**Task brief**
Find the line with "Given: Share listing on Twitter icon" in the records below. Output exactly from there until after the line with "The image size is (585, 369).", without pictures.

**Record excerpts**

....................

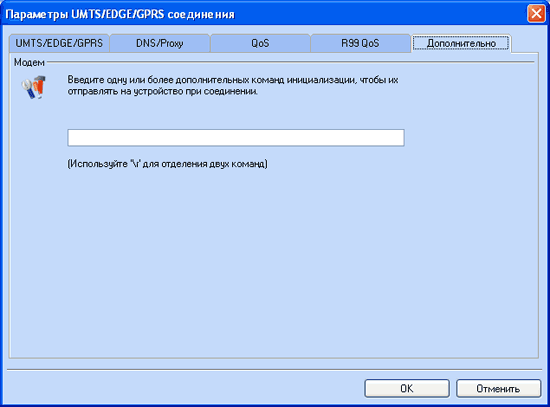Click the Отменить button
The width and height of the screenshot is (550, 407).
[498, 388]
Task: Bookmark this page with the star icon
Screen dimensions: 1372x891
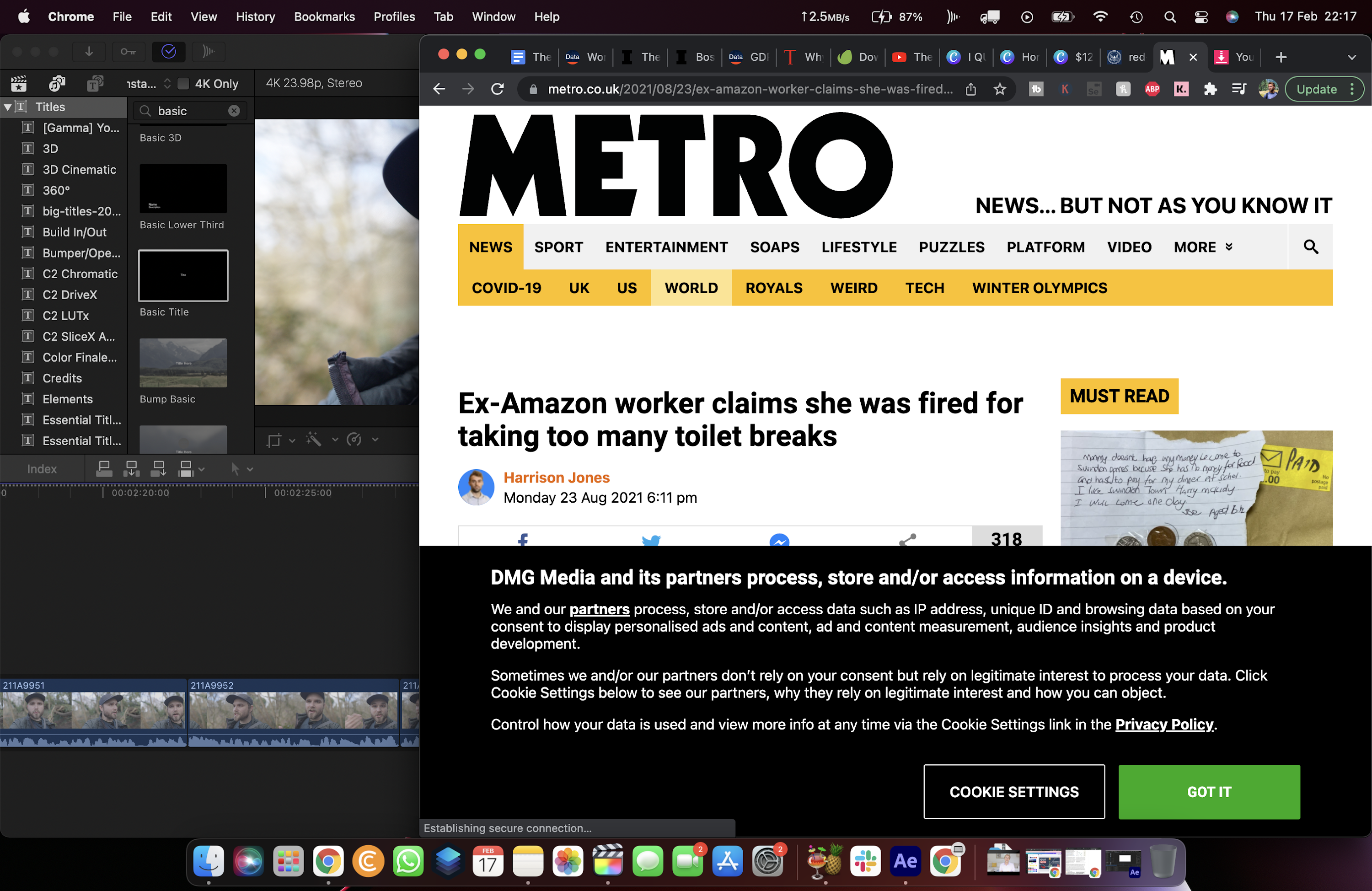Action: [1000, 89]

....................

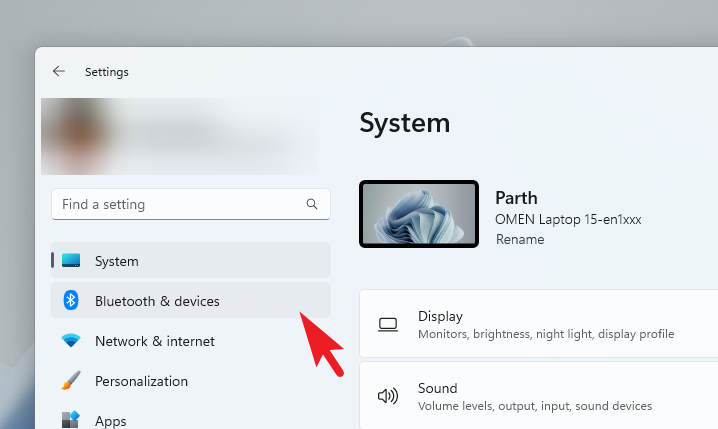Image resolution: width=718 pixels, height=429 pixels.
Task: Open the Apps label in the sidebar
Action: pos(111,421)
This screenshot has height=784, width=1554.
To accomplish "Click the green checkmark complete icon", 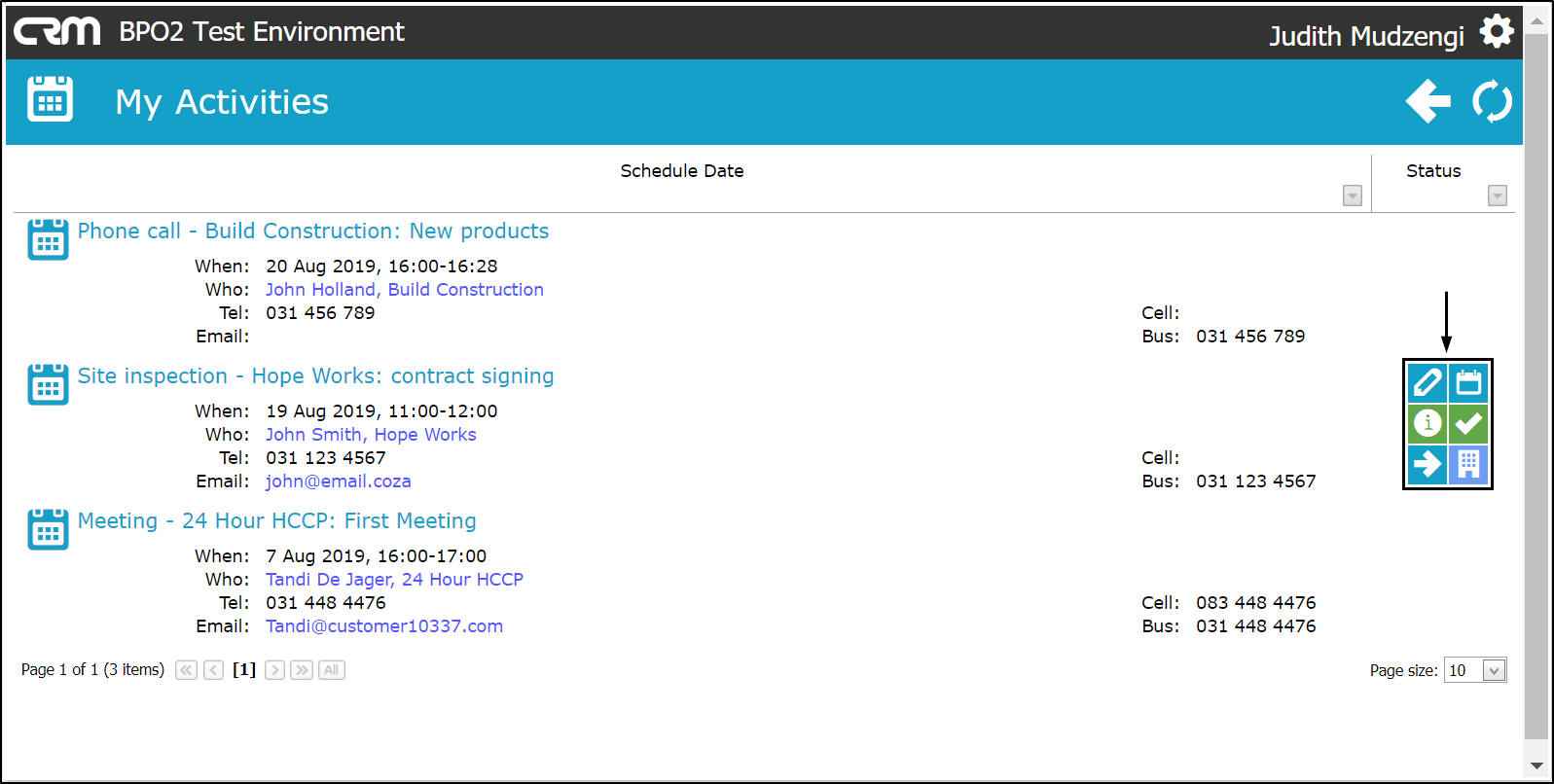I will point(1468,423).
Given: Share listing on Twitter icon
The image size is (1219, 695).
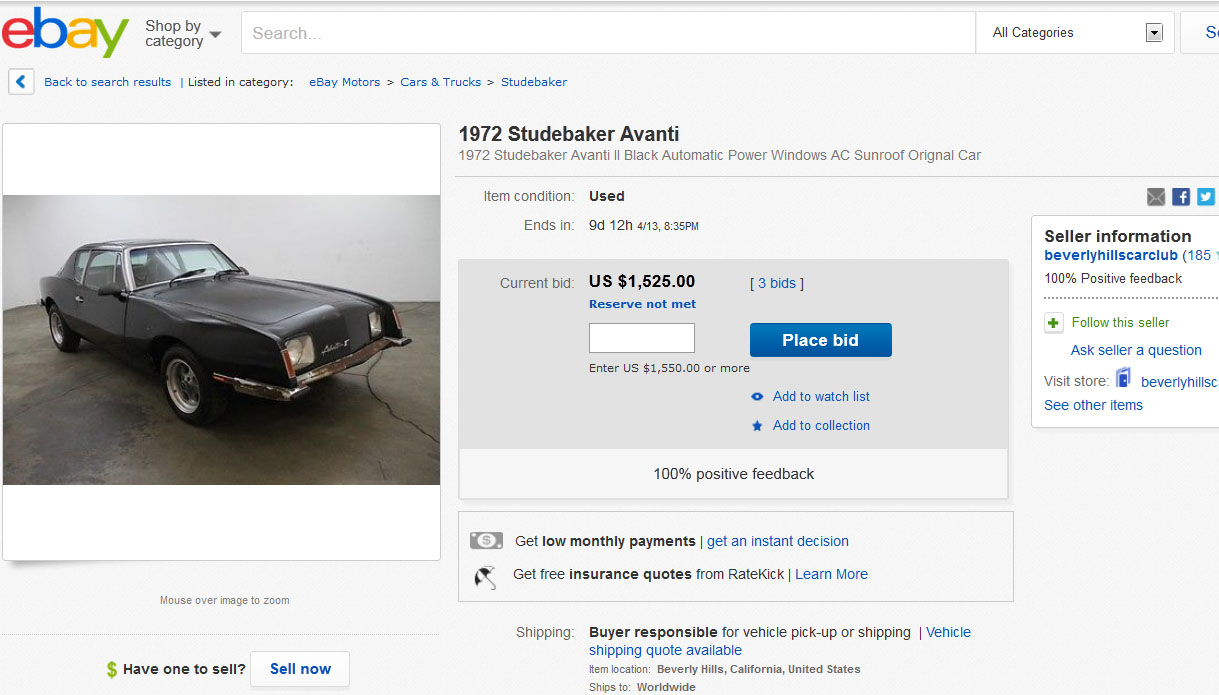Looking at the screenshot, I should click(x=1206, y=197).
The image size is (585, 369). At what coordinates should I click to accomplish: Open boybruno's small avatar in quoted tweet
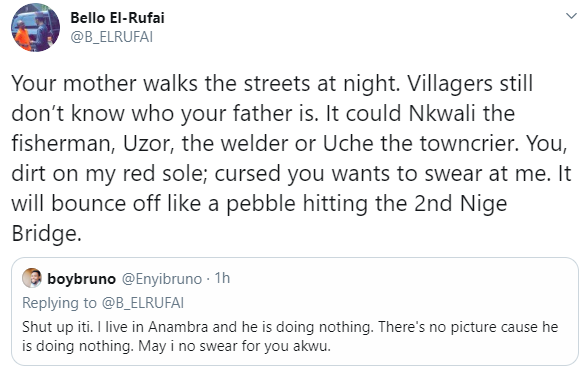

....................

**Written solution**
Given: Share listing on Twitter icon
The image size is (1219, 695).
Looking at the screenshot, I should click(x=1206, y=197).
The image size is (585, 369). At what coordinates should I click to accomplish: Open boybruno's small avatar in quoted tweet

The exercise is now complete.